Arts & Culture » Dance

Woke Beauty

by Paul Parish

San Francisco Ballet's Sasha De Sola and Carlo Di Lanno in Helgi Tomasson's "The Sleeping Beauty."
San Francisco Ballet's Sasha De Sola and Carlo Di Lanno in Helgi Tomasson's "The Sleeping Beauty."  (Source:Erik Tomasson)

San Francisco Ballet opened their winter season with the greatest of all classical ballets, "The Sleeping Beauty," in a thrilling show that continues through this weekend. This ballet shows grace under pressure; it became iconic during World War II, when the ballerina Margot Fonteyn emboldened the role of Princess Aurora by holding her balance, unsupported, it seemed forever, as one suitor after another approached. Fonteyn was the image of triumph, she emblematized defiance of the Nazis, as the bombs were falling all over Britain. The woman who, remaining feminine, is as strong as any man, rising fearlessly, irrepressibly, gracefully, like a fountain, gave courage to the British in their darkest hour and gave a model to the real-life Princess Elizabeth.

SFB is reviving Helgi Tomasson's excellent version of "Beauty," absent from our stage for a decade, with superb dancing from the corps, who are stronger than ever, and fielding five ballerinas in the starring role. Your reviewer has seen only two, Ana Sophia Scheller and Maria Kochetkova, both of whom were lovely, though they blurred the famous balances a bit. Reports tell me the others fared better with the balances, and the fan site "Odette's Ordeal" reports the audience screaming during Mathilde Froustey's Rose adagio. In flu season, one can't expect absolute top form every night. But you can expect music as noble as Tchaikovsky's to inspire dancers to extraordinary feats of delicacy, as well as of bravura. In choreography that is this much a high-wire act, yet calls for such humanity and awareness of the other people on stage, where the character of the dancer must shine through and illuminate the character of the Princess she is pretending to be, there are many acceptable ways of dancing the role. Carlotta Brianza, who originated the role in St Petersburg in 1890, did not do such things, nor is it likely that the Tsar would have approved - and he famously loved this ballet, going back to see it again and again.

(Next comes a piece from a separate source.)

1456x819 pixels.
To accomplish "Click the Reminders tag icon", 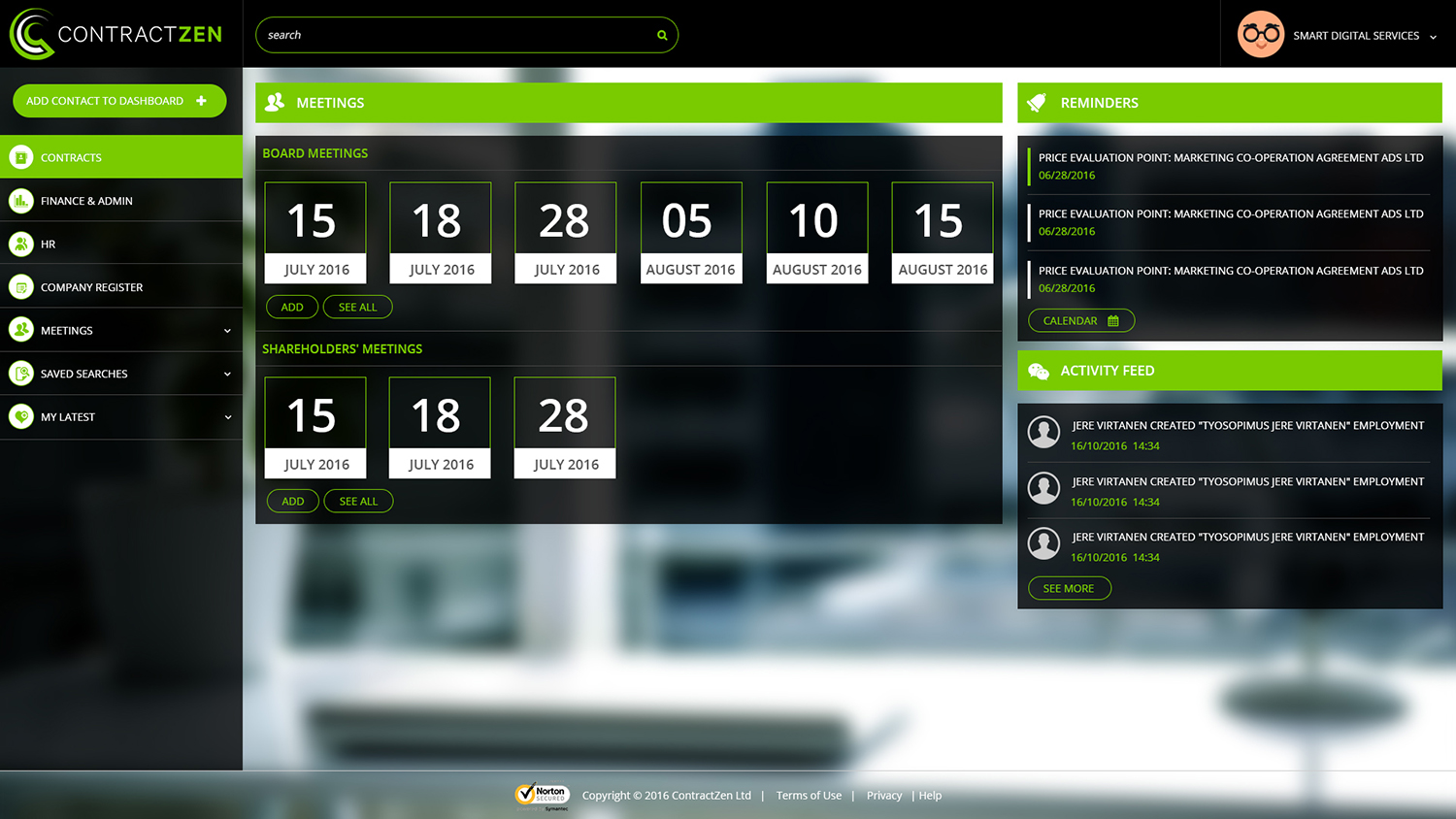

Everyone knows the story of the princess cursed by the angry fairy who's saved by another fairy's blessing from the full weight of the curse: she will not die, but fall asleep, and be reawakened with all her kingdom by a prince who comes from afar and revives her with a kiss. Disney did not change it. The difference is, in live theatre you can't use trick photography or animated drawings. Nor, if somebody falls, can you do a re-take. The pressure of real time, real space, real gravity, is there from moment to moment. Consequently the suspense can become incredibly exciting when you see ballerinas as fairies running across the stage on the tips of their toes, hopping delicately or moving very fast. You can't believe your eyes, quite, since they're moving like dragonflies skipping on water - but there they are. They make their appearance in the first act, to give their superpowers to the infant princess. So when, in the second act, you see her defy gravity with equal aplomb, and in very slow motion, you get plenty of time to appreciate her power.

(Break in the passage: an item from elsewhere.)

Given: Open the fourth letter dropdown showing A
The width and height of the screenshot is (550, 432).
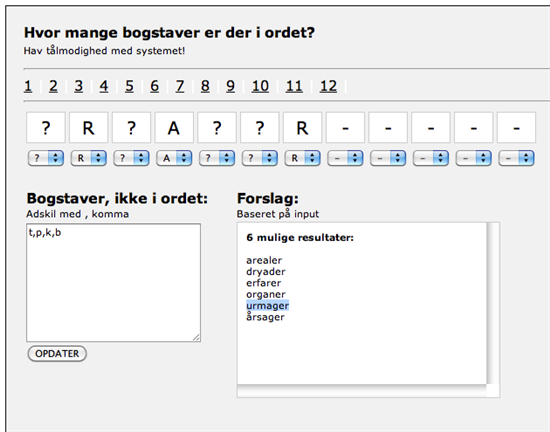Looking at the screenshot, I should pyautogui.click(x=174, y=158).
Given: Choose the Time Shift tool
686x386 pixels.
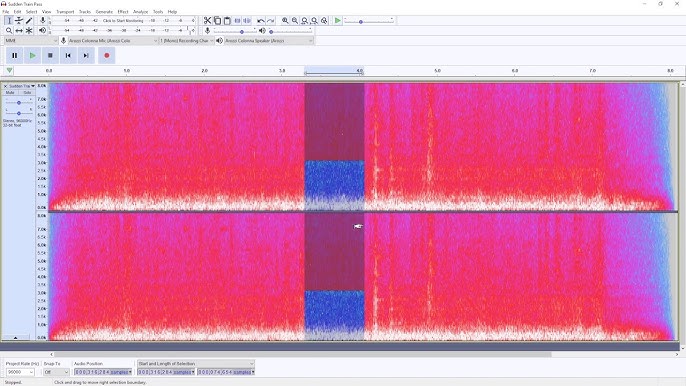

All the poets and painters and musicians of St Petersburg were out of their minds with joy. The exactness, the rigor of the technique are astounding. You believe in the fairies because they move like fairies. Marius Petipa created a style for fairy-movement out of toe-hops so they skim across the floor. Every movement is so exposed, and the underlying logic is so clear, a child can tell if it's done wrong.

Some complain that there's no suspense: the story is foretold. I don't think so. If the dancers pull you into it, and you give it poetic faith, then it's like when the doctor says you have a good chance of surviving this. Certainly during the AIDS era, when Tomasson's setting of the ballet debuted here, my predecessor at this paper, the sainted Keith White, found the ballet mirrored his condition. When the Lilac Fairy said, "The Princess shall not die," he felt it. He kept himself alive to see the premiere; his very attentive and appreciative review was the last he ever wrote.

Outstanding in this production were Esteban Hernandez as Friday night's Bluebird. His brisees voles had loft, lightness, and a heavenly ease of execution as his legs fluttered and his body flew the entire length of the stage in his jumps. Similarly, the night before, Jahna Frantziskonis flashed with brilliance as the Sapphire Fairy, while Hernandez danced her cavalier.

Most of all, Carlo di Lanno danced Kochetkova's Prince more romantically than I've ever seen it done before. I was completely enthralled by his performance. He had the same quality of youth who has never experienced this intensity of wonder as did the young man in the film "Call Me by Your Name." Who says we live in an era with no romance?

The orchestra under Martin West is putting out a glorious sound. Principal trumpet Joseph Brown was one of the shining lights of the evening, as his horn glowed with astounding beauty in the climaxes of the Rose Adagio. Unfortunately, West conducts with little sense of wonder or fantasy. The phrasing does not breathe or show nuance; it is not equal to the sound.